_Text segment:_
== Segment start ==

It’s no secret that there’s a staggering divide between the country’s richest and the median American household, which earns around just $70,000 in wages a year and pays 14% in federal taxes, but ProPublica’s findings demonstrate just how extensive it can be.

By the end of 2018, the top 25 were worth $1.1 trillion. Notably, it takes the wages of 14.3 million ordinary American workers to equal that same amount, yet the top 25 only paid a total of $1.9 billion in federal taxes that year, while the ordinary workers paid $143 billion. 

How Billionaires are Avoiding Federal Taxes

As ProPublica reports, the key to how these billionaires pay so little lies in the difference between wages and total income.

For example, wages are a part of income, but just one part. Stocks, bonds, and other investments are also included in total income but are taxed at lower rates.

== Segment end ==

_Information shown:_
== Segment start ==

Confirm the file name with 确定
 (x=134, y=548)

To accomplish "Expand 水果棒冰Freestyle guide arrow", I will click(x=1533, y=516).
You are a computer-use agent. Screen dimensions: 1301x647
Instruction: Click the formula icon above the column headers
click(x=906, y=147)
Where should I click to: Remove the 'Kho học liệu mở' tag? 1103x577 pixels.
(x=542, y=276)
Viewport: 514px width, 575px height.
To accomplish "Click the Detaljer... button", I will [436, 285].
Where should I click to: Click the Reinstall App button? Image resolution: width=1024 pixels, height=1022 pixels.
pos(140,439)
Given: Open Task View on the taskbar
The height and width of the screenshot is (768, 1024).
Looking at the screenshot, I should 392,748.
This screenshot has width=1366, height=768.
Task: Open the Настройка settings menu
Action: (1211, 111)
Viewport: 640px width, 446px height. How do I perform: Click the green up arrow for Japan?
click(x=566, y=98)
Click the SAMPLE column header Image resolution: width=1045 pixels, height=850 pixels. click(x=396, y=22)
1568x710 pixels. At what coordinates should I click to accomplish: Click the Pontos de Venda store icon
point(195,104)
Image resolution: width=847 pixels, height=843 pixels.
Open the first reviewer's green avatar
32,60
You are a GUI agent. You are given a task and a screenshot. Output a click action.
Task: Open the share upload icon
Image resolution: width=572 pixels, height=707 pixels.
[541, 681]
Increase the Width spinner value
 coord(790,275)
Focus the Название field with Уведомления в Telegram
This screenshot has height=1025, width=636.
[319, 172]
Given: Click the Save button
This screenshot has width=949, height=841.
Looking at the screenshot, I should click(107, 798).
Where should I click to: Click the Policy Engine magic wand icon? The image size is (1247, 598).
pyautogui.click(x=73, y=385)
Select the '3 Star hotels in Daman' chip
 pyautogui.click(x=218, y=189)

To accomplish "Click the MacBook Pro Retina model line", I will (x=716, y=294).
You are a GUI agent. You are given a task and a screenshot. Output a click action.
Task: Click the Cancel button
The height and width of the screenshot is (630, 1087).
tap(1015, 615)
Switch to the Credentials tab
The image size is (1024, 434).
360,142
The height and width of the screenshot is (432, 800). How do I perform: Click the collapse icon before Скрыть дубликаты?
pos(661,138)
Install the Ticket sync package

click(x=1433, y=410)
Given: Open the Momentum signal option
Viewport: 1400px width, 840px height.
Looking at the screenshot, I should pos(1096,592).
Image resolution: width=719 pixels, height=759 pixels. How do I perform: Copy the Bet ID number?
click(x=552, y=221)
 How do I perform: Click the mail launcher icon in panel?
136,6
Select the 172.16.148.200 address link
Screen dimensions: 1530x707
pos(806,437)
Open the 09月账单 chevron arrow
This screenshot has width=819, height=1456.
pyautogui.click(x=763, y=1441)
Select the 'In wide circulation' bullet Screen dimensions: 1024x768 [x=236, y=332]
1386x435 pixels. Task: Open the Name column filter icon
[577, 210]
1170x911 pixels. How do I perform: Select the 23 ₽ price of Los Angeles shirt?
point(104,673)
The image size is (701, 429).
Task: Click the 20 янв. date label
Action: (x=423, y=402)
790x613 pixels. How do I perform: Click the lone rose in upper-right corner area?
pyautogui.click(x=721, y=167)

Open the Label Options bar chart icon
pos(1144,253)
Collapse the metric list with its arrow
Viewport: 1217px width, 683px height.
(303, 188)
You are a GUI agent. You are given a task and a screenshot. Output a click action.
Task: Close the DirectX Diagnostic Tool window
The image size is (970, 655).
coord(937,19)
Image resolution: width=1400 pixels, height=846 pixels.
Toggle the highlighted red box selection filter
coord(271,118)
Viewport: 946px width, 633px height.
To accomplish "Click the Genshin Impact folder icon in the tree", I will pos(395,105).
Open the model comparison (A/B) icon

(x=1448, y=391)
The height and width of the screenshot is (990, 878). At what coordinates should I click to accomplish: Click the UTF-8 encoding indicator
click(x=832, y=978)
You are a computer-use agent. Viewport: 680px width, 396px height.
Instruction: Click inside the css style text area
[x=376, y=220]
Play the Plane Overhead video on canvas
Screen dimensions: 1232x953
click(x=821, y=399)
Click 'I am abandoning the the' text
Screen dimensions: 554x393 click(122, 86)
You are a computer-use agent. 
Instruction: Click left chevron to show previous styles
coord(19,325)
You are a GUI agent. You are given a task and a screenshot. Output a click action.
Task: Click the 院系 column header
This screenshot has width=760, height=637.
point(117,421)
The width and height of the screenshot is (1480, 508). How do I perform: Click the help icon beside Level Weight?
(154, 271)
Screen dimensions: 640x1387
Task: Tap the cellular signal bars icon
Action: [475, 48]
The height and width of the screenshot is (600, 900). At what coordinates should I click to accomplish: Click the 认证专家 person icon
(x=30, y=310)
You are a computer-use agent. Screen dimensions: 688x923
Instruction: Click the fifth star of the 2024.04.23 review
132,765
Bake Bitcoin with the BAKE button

== Segment end ==

_Tasks to complete:_
(A) In the passage on billionaires and federal taxes, what was the combined worth of the top 25 by the end of 2018?
(B) For each statement, say whether it agrees with the passage on billionaires and federal taxes, and quote the words that decide it.
(i) The median American household pays 14% in federal taxes.
(ii) In 2018 the top 25 paid a total of $143 billion in federal taxes.
(iii) Stocks, bonds, and other investments are taxed at higher rates than wages.
(C) Pick up the passage on billionaires and federal taxes after its final sentence and carry it forward.

_Answers per task:_
(A) $1.1 trillion.

(B)
(i) Yes: "pays 14% in federal taxes"
(ii) No: "the top 25 only paid a total of $1.9 billion in federal taxes that year"
(iii) No: "are taxed at lower rates"

(C)
That’s how people like Bezos can become the richest person in the world while still only receiving a salary of $80,000 a year from Amazon. In fact, in 2018, the top 25 wealthiest Americans reported $158 million in wages, but that was just 1.1% of their total reported income. 

Instead, these billionaires retain their wealth by holding shares of companies they own. Two economists from the University of California, Berkeley have estimated that U.S. billionaires are sitting on $2.7 trillion in unrealized gains. 

Still, that begs the question: How do these billionaires actually spend money if they’re earning small salaries and hoarding massive amounts in the stock market?

According to ProPublica, the answer lies in loans. 

“The tax math provides a clear incentive for this,” reporters for the outlet said. “Take out a loan, and these days you’ll pay a single-digit interest rate and no tax; since loans must be paid back, the IRS doesn’t consider them income. Banks typically require collateral, but the wealthy have plenty of that.”

Further, those billionaires can often deduct the interest they’ve paid on loans from their taxes.

Last year, Musk pledged around 92 million Tesla shares as collateral for personal loans.

Is Publishing Private Tax Info Ethical?

As ProPublica noted, the publishing of this tax information hasn’t been without pushback.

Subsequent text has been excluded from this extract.